= TASK INPUT =

====

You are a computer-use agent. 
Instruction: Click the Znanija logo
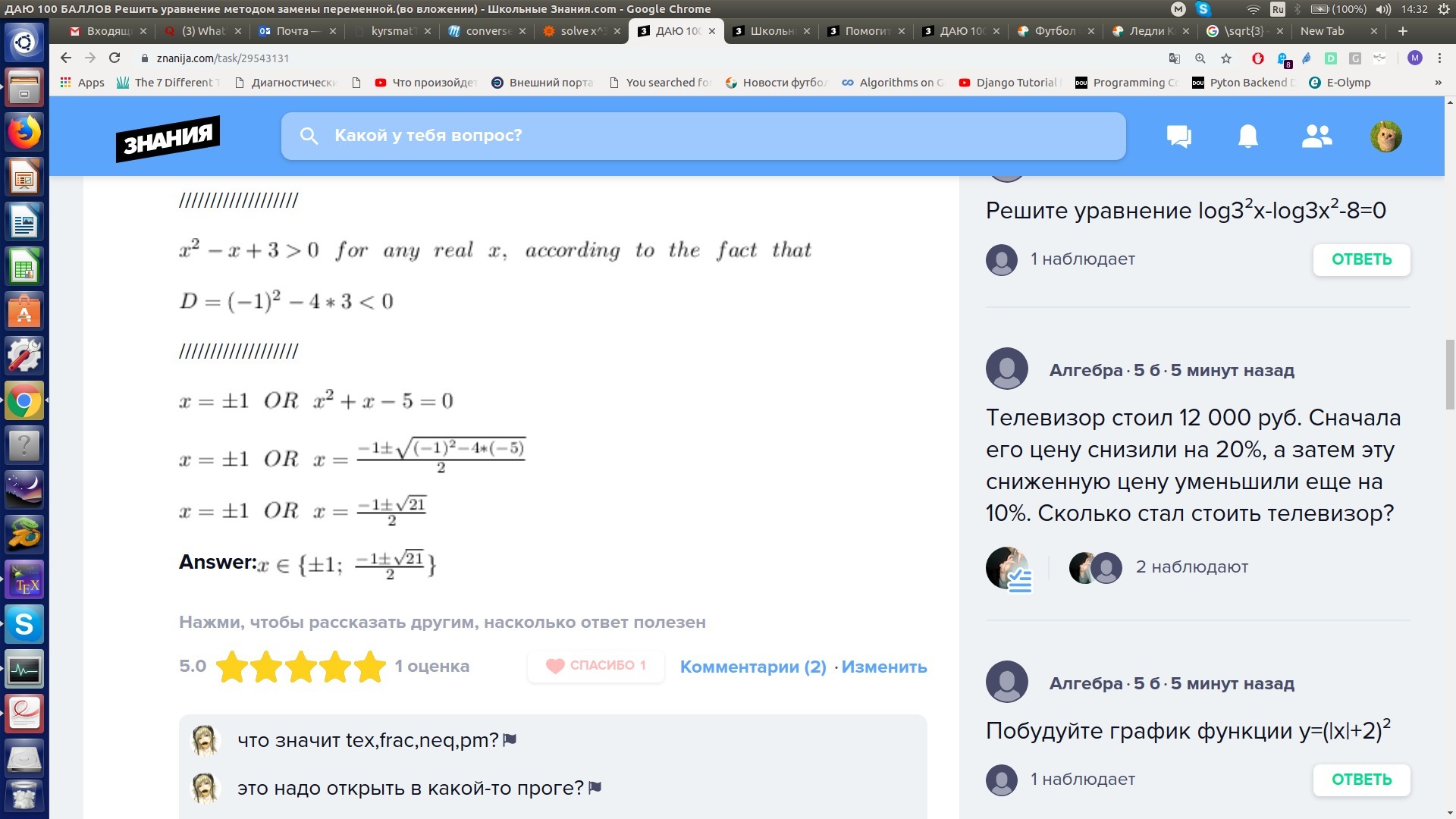coord(168,138)
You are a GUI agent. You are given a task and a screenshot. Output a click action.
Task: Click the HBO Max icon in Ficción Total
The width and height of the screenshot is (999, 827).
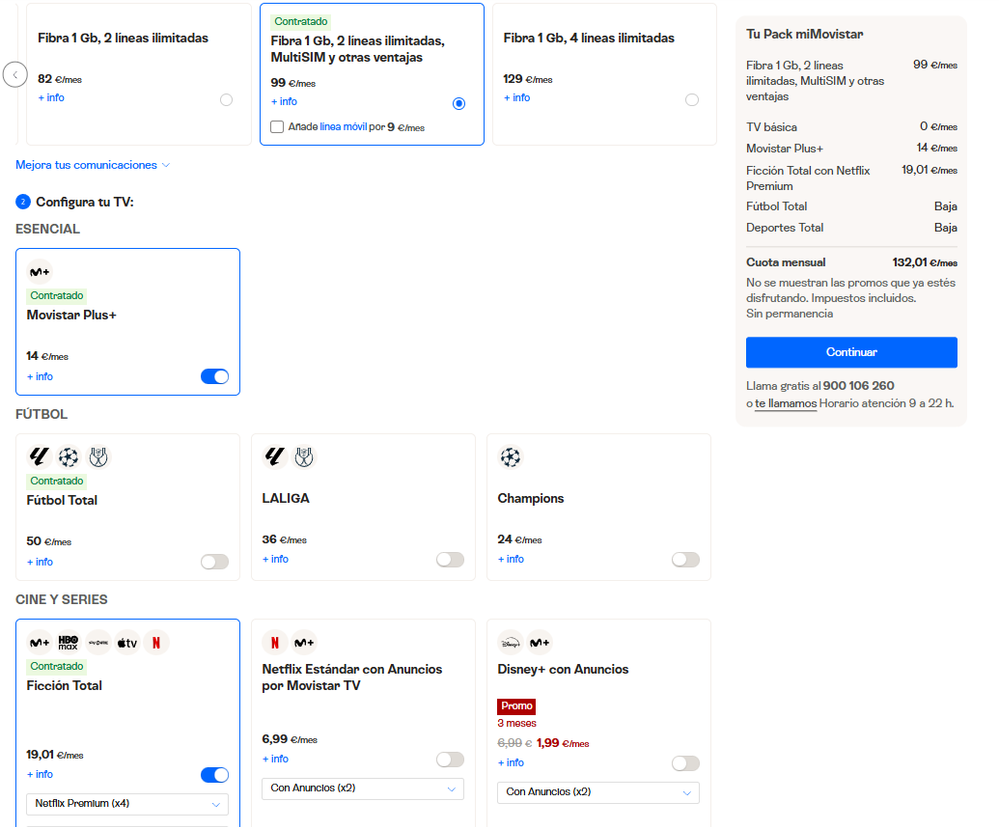68,643
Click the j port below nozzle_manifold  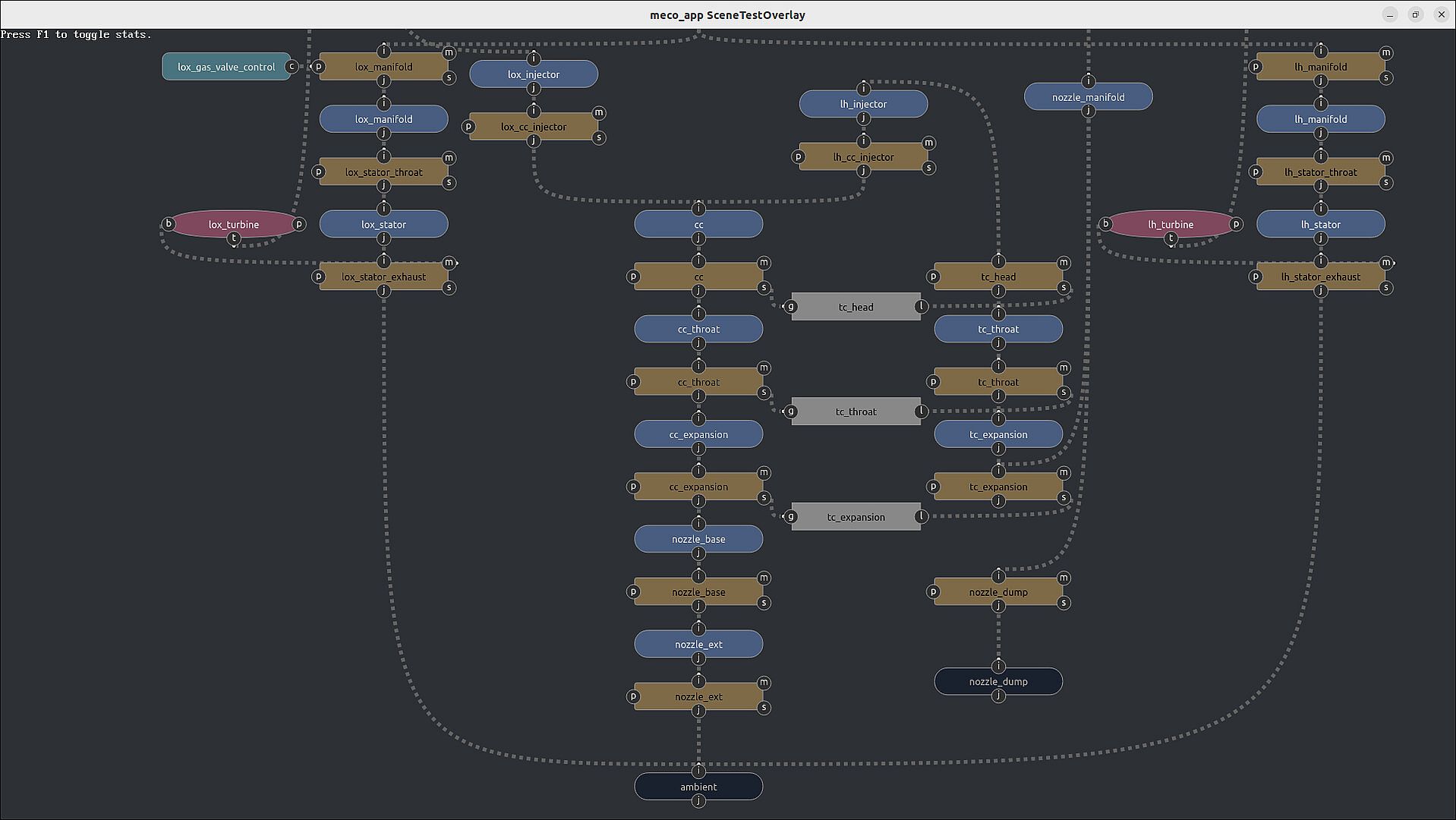1089,111
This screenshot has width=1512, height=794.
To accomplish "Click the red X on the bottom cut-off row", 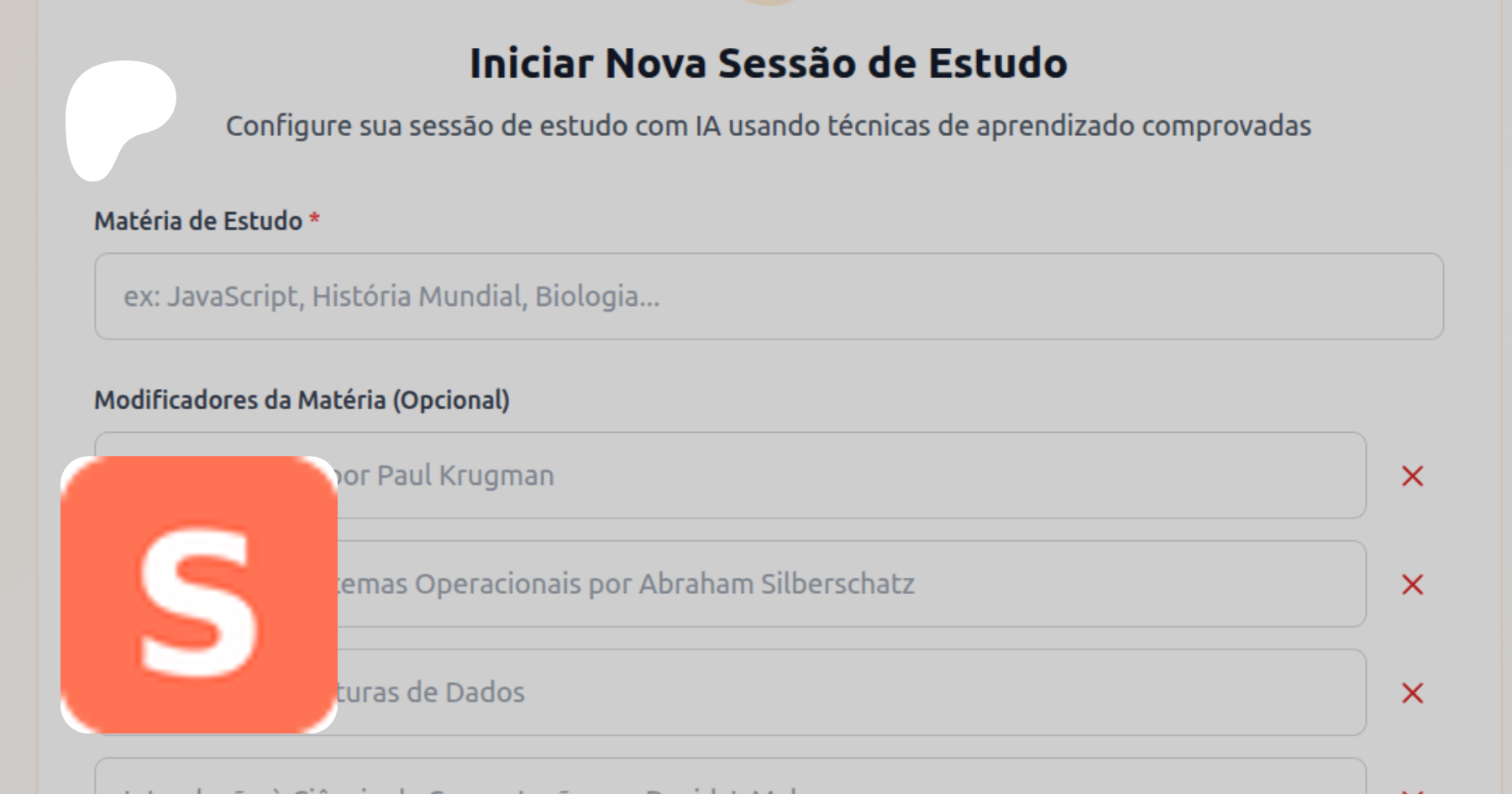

====

= TASK =
How many lines of the records contain the string "width"? Letter case must match. Reply with the number alone.

= SOLVED EXERCISE =
2